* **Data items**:
··········

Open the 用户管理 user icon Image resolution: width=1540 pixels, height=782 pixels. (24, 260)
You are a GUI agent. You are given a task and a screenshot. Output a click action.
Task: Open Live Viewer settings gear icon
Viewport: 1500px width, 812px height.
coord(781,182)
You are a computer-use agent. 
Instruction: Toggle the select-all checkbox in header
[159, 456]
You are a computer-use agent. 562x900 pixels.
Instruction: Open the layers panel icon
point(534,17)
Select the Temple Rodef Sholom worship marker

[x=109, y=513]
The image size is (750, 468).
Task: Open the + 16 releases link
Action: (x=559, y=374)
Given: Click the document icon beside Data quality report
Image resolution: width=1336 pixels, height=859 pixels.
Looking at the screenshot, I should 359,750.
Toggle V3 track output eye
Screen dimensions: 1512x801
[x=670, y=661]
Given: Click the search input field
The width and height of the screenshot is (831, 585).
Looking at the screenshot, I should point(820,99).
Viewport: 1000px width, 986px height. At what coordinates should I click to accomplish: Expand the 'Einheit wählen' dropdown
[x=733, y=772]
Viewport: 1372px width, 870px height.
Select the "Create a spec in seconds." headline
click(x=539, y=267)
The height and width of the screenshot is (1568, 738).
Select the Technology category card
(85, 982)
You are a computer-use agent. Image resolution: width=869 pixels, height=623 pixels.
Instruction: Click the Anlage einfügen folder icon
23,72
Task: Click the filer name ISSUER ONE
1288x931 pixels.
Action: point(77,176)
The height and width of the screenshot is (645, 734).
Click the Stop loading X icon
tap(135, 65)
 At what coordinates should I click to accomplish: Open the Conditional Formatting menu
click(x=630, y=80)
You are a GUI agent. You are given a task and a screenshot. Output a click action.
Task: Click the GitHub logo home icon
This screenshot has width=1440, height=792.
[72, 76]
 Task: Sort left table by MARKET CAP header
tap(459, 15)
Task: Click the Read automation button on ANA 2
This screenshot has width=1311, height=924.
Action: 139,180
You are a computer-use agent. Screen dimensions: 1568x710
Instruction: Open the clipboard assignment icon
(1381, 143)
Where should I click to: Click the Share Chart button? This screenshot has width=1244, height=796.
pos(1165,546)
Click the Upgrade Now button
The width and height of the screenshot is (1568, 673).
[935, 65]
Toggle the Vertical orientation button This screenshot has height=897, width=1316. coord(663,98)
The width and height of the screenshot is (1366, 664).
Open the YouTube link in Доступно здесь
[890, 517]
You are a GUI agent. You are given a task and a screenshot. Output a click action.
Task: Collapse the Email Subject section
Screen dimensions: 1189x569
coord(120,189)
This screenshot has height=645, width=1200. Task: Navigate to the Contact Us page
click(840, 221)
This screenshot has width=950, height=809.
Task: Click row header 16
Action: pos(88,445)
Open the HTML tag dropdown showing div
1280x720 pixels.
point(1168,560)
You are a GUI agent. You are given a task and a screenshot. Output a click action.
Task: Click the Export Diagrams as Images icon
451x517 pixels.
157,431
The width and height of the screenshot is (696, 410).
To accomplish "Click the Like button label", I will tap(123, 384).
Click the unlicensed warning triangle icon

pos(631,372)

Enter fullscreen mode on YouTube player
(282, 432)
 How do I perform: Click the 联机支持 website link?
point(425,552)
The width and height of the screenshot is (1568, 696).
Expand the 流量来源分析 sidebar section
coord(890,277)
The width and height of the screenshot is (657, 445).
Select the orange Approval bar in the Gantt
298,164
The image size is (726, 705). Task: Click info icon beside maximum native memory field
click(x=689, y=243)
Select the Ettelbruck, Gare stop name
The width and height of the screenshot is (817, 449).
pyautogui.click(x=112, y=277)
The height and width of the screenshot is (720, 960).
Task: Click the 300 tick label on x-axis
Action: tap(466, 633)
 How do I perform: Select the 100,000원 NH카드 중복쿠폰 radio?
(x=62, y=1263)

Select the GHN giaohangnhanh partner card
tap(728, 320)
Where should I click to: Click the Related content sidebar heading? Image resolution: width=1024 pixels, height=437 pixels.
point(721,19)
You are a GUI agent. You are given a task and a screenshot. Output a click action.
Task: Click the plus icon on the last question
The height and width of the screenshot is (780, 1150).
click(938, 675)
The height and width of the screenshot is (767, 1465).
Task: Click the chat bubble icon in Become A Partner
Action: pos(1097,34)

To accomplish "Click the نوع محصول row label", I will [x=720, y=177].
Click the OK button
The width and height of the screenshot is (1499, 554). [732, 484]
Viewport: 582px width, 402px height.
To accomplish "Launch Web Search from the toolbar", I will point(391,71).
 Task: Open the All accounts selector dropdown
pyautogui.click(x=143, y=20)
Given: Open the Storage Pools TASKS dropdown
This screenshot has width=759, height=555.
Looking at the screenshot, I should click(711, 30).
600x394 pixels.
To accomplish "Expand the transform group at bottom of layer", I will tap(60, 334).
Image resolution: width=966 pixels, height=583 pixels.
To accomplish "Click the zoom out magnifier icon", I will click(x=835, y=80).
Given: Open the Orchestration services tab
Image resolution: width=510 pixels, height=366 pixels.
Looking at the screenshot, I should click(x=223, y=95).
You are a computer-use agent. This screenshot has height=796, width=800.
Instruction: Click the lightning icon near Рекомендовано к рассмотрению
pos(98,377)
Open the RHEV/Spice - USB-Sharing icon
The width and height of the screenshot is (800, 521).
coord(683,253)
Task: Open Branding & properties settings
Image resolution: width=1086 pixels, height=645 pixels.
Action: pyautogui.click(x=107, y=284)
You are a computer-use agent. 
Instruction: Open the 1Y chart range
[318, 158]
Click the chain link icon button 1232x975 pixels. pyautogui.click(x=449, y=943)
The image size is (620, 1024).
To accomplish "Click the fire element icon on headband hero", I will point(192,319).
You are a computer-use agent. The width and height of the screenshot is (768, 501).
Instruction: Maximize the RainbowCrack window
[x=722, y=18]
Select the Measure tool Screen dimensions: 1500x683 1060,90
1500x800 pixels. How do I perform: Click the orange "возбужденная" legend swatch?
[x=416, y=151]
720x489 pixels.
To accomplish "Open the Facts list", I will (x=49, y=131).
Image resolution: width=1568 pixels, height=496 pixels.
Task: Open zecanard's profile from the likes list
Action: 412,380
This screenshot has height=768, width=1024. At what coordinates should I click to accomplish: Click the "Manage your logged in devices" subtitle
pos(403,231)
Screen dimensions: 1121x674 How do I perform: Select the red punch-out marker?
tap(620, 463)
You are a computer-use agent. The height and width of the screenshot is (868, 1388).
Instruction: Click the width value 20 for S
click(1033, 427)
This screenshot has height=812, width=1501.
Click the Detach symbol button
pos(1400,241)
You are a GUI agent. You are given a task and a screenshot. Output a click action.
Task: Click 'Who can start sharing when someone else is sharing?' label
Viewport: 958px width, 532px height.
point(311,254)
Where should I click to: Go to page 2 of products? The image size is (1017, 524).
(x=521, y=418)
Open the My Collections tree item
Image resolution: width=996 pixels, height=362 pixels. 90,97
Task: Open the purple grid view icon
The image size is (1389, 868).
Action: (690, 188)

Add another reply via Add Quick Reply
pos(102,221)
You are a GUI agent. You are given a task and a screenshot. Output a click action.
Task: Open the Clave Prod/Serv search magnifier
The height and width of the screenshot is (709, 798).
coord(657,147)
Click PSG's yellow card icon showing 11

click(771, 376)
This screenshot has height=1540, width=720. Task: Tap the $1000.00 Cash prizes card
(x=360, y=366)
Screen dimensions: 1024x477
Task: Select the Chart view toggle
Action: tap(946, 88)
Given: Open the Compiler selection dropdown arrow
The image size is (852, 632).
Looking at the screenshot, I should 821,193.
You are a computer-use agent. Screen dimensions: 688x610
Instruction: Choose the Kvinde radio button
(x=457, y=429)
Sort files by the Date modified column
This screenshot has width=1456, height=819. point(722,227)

··········

* **ACTIVITY**:
This calls for all of the entries above, repeated exactly.

* **ANSWER TO THIS PROBLEM**:
Open the 用户管理 user icon Image resolution: width=1540 pixels, height=782 pixels. (24, 260)
You are a GUI agent. You are given a task and a screenshot. Output a click action.
Task: Open Live Viewer settings gear icon
Viewport: 1500px width, 812px height.
coord(781,182)
You are a computer-use agent. 
Instruction: Toggle the select-all checkbox in header
[159, 456]
You are a computer-use agent. 562x900 pixels.
Instruction: Open the layers panel icon
point(534,17)
Select the Temple Rodef Sholom worship marker

[x=109, y=513]
The image size is (750, 468).
Task: Open the + 16 releases link
Action: (x=559, y=374)
Given: Click the document icon beside Data quality report
Image resolution: width=1336 pixels, height=859 pixels.
Looking at the screenshot, I should 359,750.
Toggle V3 track output eye
Screen dimensions: 1512x801
[x=670, y=661]
Given: Click the search input field
The width and height of the screenshot is (831, 585).
Looking at the screenshot, I should point(820,99).
Viewport: 1000px width, 986px height. At what coordinates should I click to accomplish: Expand the 'Einheit wählen' dropdown
[x=733, y=772]
Viewport: 1372px width, 870px height.
Select the "Create a spec in seconds." headline
click(x=539, y=267)
The height and width of the screenshot is (1568, 738).
Select the Technology category card
(85, 982)
You are a computer-use agent. Image resolution: width=869 pixels, height=623 pixels.
Instruction: Click the Anlage einfügen folder icon
23,72
Task: Click the filer name ISSUER ONE
1288x931 pixels.
Action: point(77,176)
The height and width of the screenshot is (645, 734).
Click the Stop loading X icon
tap(135, 65)
 At what coordinates should I click to accomplish: Open the Conditional Formatting menu
click(x=630, y=80)
You are a GUI agent. You are given a task and a screenshot. Output a click action.
Task: Click the GitHub logo home icon
This screenshot has width=1440, height=792.
[72, 76]
 Task: Sort left table by MARKET CAP header
tap(459, 15)
Task: Click the Read automation button on ANA 2
This screenshot has width=1311, height=924.
Action: 139,180
You are a computer-use agent. Screen dimensions: 1568x710
Instruction: Open the clipboard assignment icon
(1381, 143)
Where should I click to: Click the Share Chart button? This screenshot has width=1244, height=796.
pos(1165,546)
Click the Upgrade Now button
The width and height of the screenshot is (1568, 673).
[935, 65]
Toggle the Vertical orientation button This screenshot has height=897, width=1316. coord(663,98)
The width and height of the screenshot is (1366, 664).
Open the YouTube link in Доступно здесь
[890, 517]
You are a GUI agent. You are given a task and a screenshot. Output a click action.
Task: Collapse the Email Subject section
Screen dimensions: 1189x569
coord(120,189)
This screenshot has height=645, width=1200. Task: Navigate to the Contact Us page
click(840, 221)
This screenshot has width=950, height=809.
Task: Click row header 16
Action: pos(88,445)
Open the HTML tag dropdown showing div
1280x720 pixels.
point(1168,560)
You are a GUI agent. You are given a task and a screenshot. Output a click action.
Task: Click the Export Diagrams as Images icon
451x517 pixels.
157,431
The width and height of the screenshot is (696, 410).
To accomplish "Click the Like button label", I will tap(123, 384).
Click the unlicensed warning triangle icon

pos(631,372)

Enter fullscreen mode on YouTube player
(282, 432)
 How do I perform: Click the 联机支持 website link?
point(425,552)
The width and height of the screenshot is (1568, 696).
Expand the 流量来源分析 sidebar section
coord(890,277)
The width and height of the screenshot is (657, 445).
Select the orange Approval bar in the Gantt
298,164
The image size is (726, 705). Task: Click info icon beside maximum native memory field
click(x=689, y=243)
Select the Ettelbruck, Gare stop name
The width and height of the screenshot is (817, 449).
pyautogui.click(x=112, y=277)
The height and width of the screenshot is (720, 960).
Task: Click the 300 tick label on x-axis
Action: tap(466, 633)
 How do I perform: Select the 100,000원 NH카드 중복쿠폰 radio?
(x=62, y=1263)

Select the GHN giaohangnhanh partner card
tap(728, 320)
Where should I click to: Click the Related content sidebar heading? Image resolution: width=1024 pixels, height=437 pixels.
point(721,19)
You are a GUI agent. You are given a task and a screenshot. Output a click action.
Task: Click the plus icon on the last question
The height and width of the screenshot is (780, 1150).
click(938, 675)
The height and width of the screenshot is (767, 1465).
Task: Click the chat bubble icon in Become A Partner
Action: pos(1097,34)

To accomplish "Click the نوع محصول row label", I will [x=720, y=177].
Click the OK button
The width and height of the screenshot is (1499, 554). [732, 484]
Viewport: 582px width, 402px height.
To accomplish "Launch Web Search from the toolbar", I will point(391,71).
 Task: Open the All accounts selector dropdown
pyautogui.click(x=143, y=20)
Given: Open the Storage Pools TASKS dropdown
This screenshot has width=759, height=555.
Looking at the screenshot, I should click(711, 30).
600x394 pixels.
To accomplish "Expand the transform group at bottom of layer", I will tap(60, 334).
Image resolution: width=966 pixels, height=583 pixels.
To accomplish "Click the zoom out magnifier icon", I will click(x=835, y=80).
Given: Open the Orchestration services tab
Image resolution: width=510 pixels, height=366 pixels.
Looking at the screenshot, I should click(x=223, y=95).
You are a computer-use agent. This screenshot has height=796, width=800.
Instruction: Click the lightning icon near Рекомендовано к рассмотрению
pos(98,377)
Open the RHEV/Spice - USB-Sharing icon
The width and height of the screenshot is (800, 521).
coord(683,253)
Task: Open Branding & properties settings
Image resolution: width=1086 pixels, height=645 pixels.
Action: pyautogui.click(x=107, y=284)
You are a computer-use agent. 
Instruction: Open the 1Y chart range
[318, 158]
Click the chain link icon button 1232x975 pixels. pyautogui.click(x=449, y=943)
The image size is (620, 1024).
To accomplish "Click the fire element icon on headband hero", I will point(192,319).
You are a computer-use agent. The width and height of the screenshot is (768, 501).
Instruction: Maximize the RainbowCrack window
[x=722, y=18]
Select the Measure tool Screen dimensions: 1500x683 1060,90
1500x800 pixels. How do I perform: Click the orange "возбужденная" legend swatch?
[x=416, y=151]
720x489 pixels.
To accomplish "Open the Facts list", I will (x=49, y=131).
Image resolution: width=1568 pixels, height=496 pixels.
Task: Open zecanard's profile from the likes list
Action: 412,380
This screenshot has height=768, width=1024. At what coordinates should I click to accomplish: Click the "Manage your logged in devices" subtitle
pos(403,231)
Screen dimensions: 1121x674 How do I perform: Select the red punch-out marker?
tap(620, 463)
You are a computer-use agent. The height and width of the screenshot is (868, 1388).
Instruction: Click the width value 20 for S
click(1033, 427)
This screenshot has height=812, width=1501.
Click the Detach symbol button
pos(1400,241)
You are a GUI agent. You are given a task and a screenshot. Output a click action.
Task: Click 'Who can start sharing when someone else is sharing?' label
Viewport: 958px width, 532px height.
point(311,254)
Where should I click to: Go to page 2 of products? The image size is (1017, 524).
(x=521, y=418)
Open the My Collections tree item
Image resolution: width=996 pixels, height=362 pixels. 90,97
Task: Open the purple grid view icon
The image size is (1389, 868).
Action: (690, 188)

Add another reply via Add Quick Reply
pos(102,221)
You are a GUI agent. You are given a task and a screenshot. Output a click action.
Task: Open the Clave Prod/Serv search magnifier
The height and width of the screenshot is (709, 798).
coord(657,147)
Click PSG's yellow card icon showing 11

click(771, 376)
This screenshot has height=1540, width=720. Task: Tap the $1000.00 Cash prizes card
(x=360, y=366)
Screen dimensions: 1024x477
Task: Select the Chart view toggle
Action: tap(946, 88)
Given: Open the Compiler selection dropdown arrow
The image size is (852, 632).
Looking at the screenshot, I should 821,193.
You are a computer-use agent. Screen dimensions: 688x610
Instruction: Choose the Kvinde radio button
(x=457, y=429)
Sort files by the Date modified column
This screenshot has width=1456, height=819. point(722,227)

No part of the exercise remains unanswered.